Im DT ließ Khuon keine Stühle ausräumen. „Dann muss ich sie später ja wieder hineintragen lassen", so seine Begründung. Lieber sollte, solange die Abstandswahrung nötig sei, das Publikum entsprechend locker platziert werden. Im Saal stünden zunächst 135 Plätze zur Verfügung, in den Kammerspielen 50. Sollten die Abstände von den Behörden auf einen Meter gesenkt werden, ergäbe das fast 200 Plätze fürs große Haus sowie 60 bis 70 für die Kammerspiele, zumal die Lüftung in beiden Sälen optimal sei. Wie seine Kollegen setzt Khuon auf relativ kurze Stücke. Ab 13. August werden zunächst „Transit" und „Tschick" Open Air auf dem Vorplatz des DT gespielt, beide sind bereits ausverkauft, eventuell gibt es Restkarten an der Abendkasse. Für Gutes und Kurzes ist vor allem René Pollesch bestens bekannt. Am 29. August eröffnet das DT die neue Saison mit der Uraufführung seines neuen Stücks „Melissa kriegt alles."

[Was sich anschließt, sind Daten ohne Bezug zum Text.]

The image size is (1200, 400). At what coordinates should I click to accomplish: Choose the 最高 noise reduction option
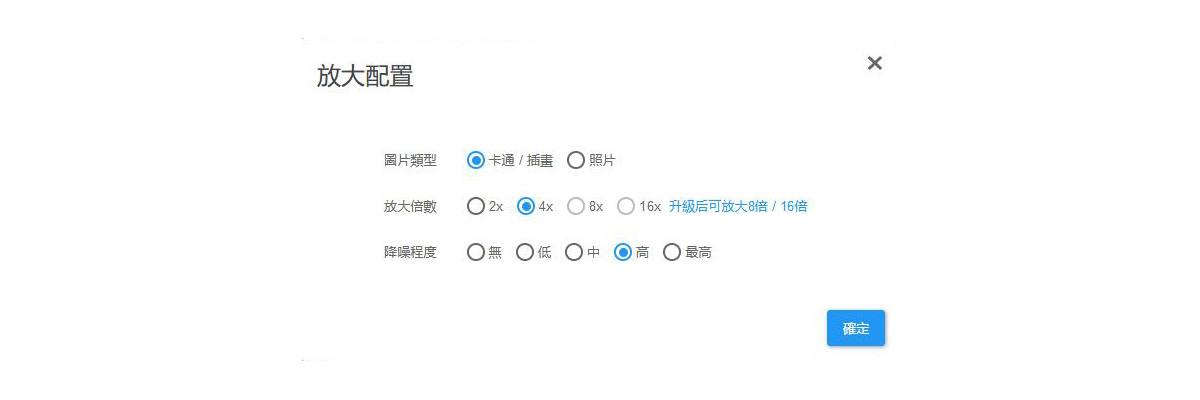coord(672,253)
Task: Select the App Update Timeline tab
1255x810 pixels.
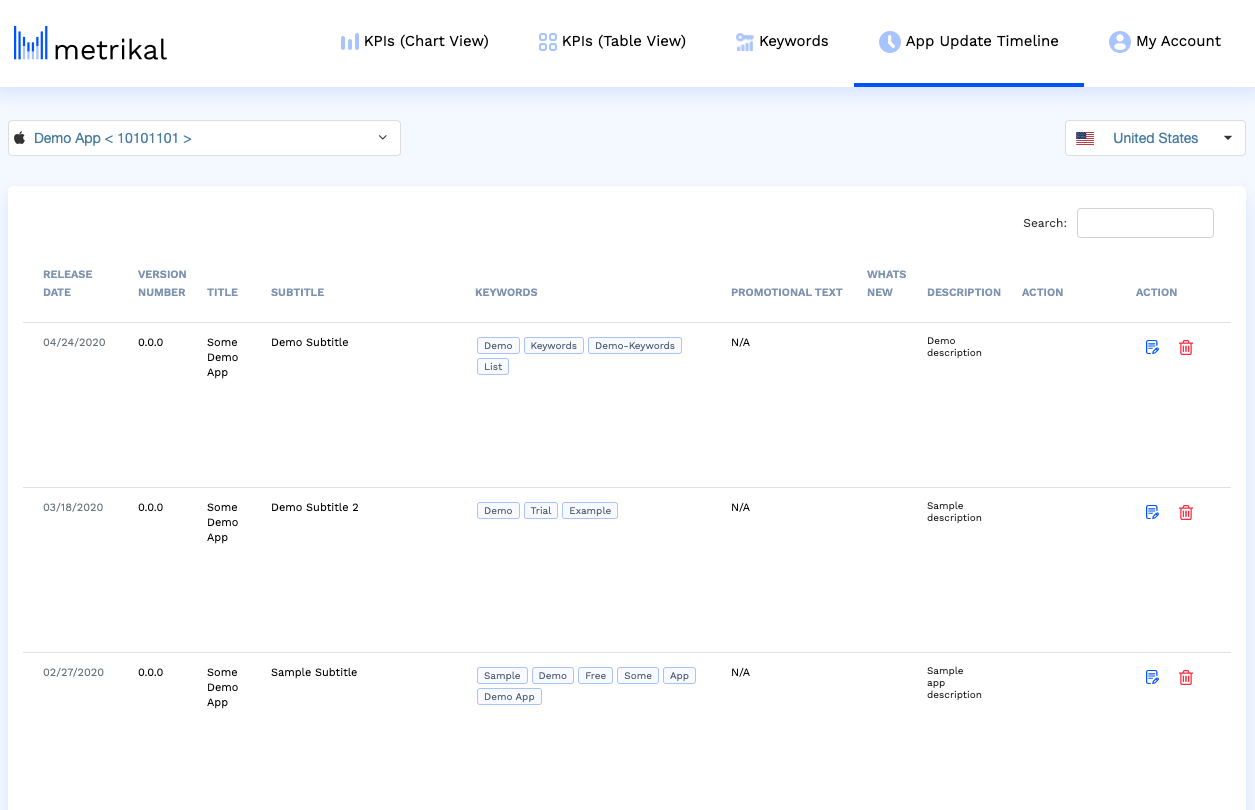Action: coord(968,42)
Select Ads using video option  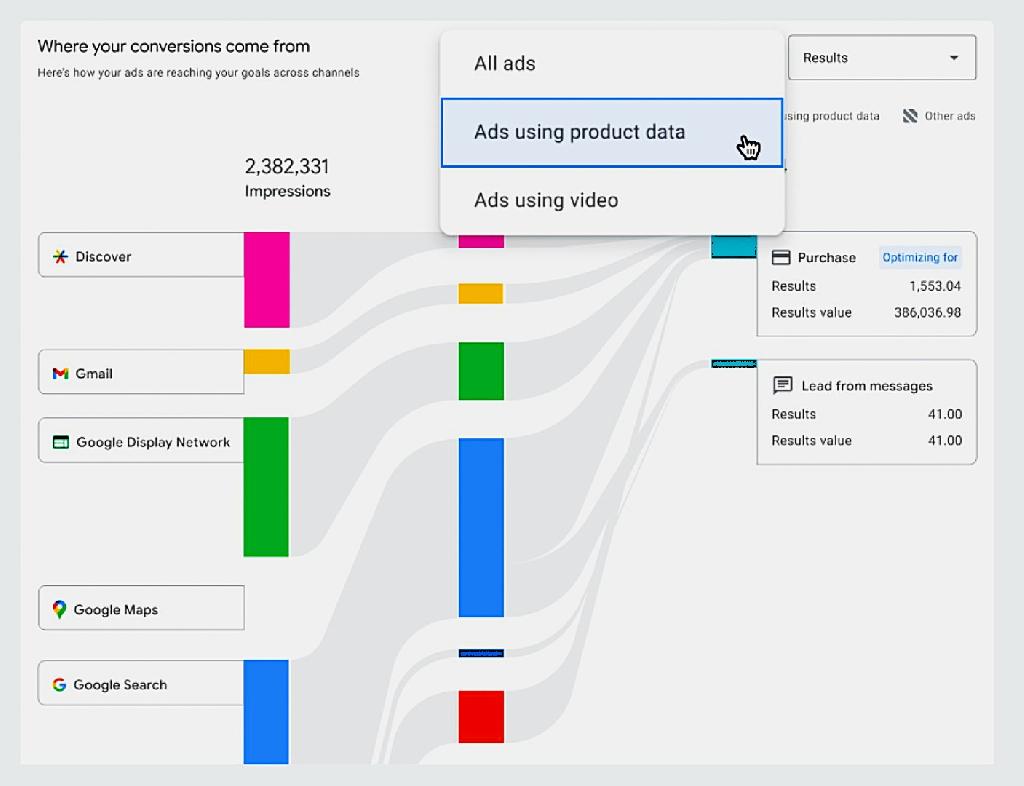(546, 200)
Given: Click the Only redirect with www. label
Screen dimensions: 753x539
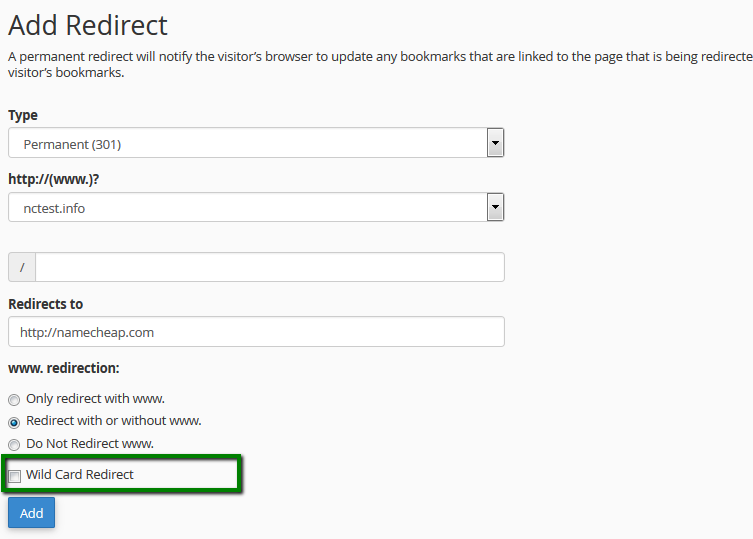Looking at the screenshot, I should 95,399.
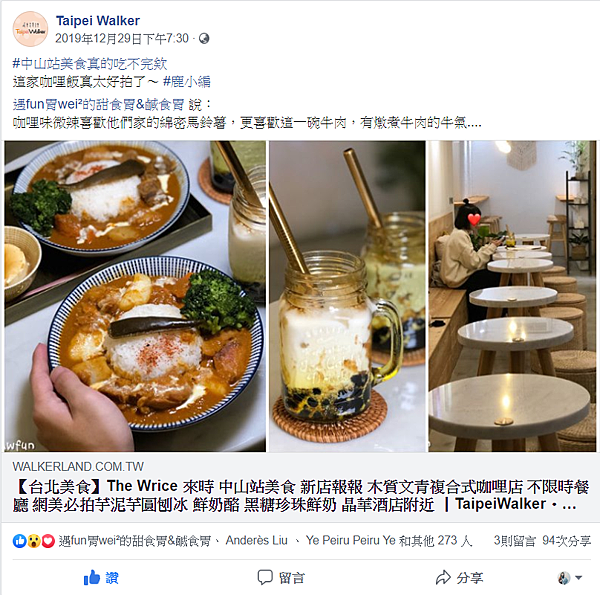Expand truncated post text ending in dots
The width and height of the screenshot is (600, 595).
[x=474, y=123]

Wie geht es weiter? In der Spielzeit 2020/21 plant die Volksbühne acht Premieren. Mit „Iphigenie. Traurig und geil im Taurerland" und der „Orestie" macht man Anleihen bei Euripides und Aischylos. Das Gorki-Theater teilt mit, dass es weniger Zuschauer in weniger Vorstellungen geben wird. „Statt des gewohnten Repertoires stellen wir das Programm um: wir konzentrieren uns auf die Neuproduktionen der Spielzeit, beginnend mit „Berlin Oranienplatz" von Hakan Savaş Mican am 28. August und der Uraufführung „Schwarzer Block" von Kevin Rittberger am 5. September."
Das Schlosspark Theater startet mit dem Musical „Monty Python’s Spamalot – Die Suche nach dem heiligen Gral". Am 28. August folgt „Gottes Lebenslauf", übersetzt von Dieter Hallervorden. Die Schaubühne bringt erst am 15. Oktober die Uraufführung „Everywoman" und am 2. Dezember „Michael Kohlhaas".
Insgesamt fahren die meisten Intendanten noch auf Sicht und fragen sich, ob bei steigenden Infektionszahlen wieder Maskenpflicht für alle angeordnet wird. Shakespeares „Romeo und Julia" mit Mundschutz schmusend, ist jedenfalls schwer vorstellbar. Den sehr körpernahen „Macbeth" von Michael Thalheimer wird das BE nicht bringen. Berlins Theater und ihre Ensembles werden jedoch, staatlich finanziert und von finanziellen Hilfsmaßnahmen unterstützt, sicherlich die Kurve kriegen.
Selbst in den Ferien müssen die Berliner und ihre Gäste nicht darben. „Geht nicht, gibt’s nicht", verkündeten kürzlich Bille und Stefan Behr vom freien Theater Anu. Auf dem Tempelhofer Feld spielen sie vom 5. bis zum 8. und vom 12. bis zum 15. August jeweils ab 21.30 Uhr ihr Erfolgsstück „Die Große Reise" und versprechen „Leben(s)träume im Lichtermeer". Die Tickets kosten 28 Euro und sind damit auf alle Fälle deutlich preiswerter und risikoärmer als ein Ballermann-Abend auf Mallorca.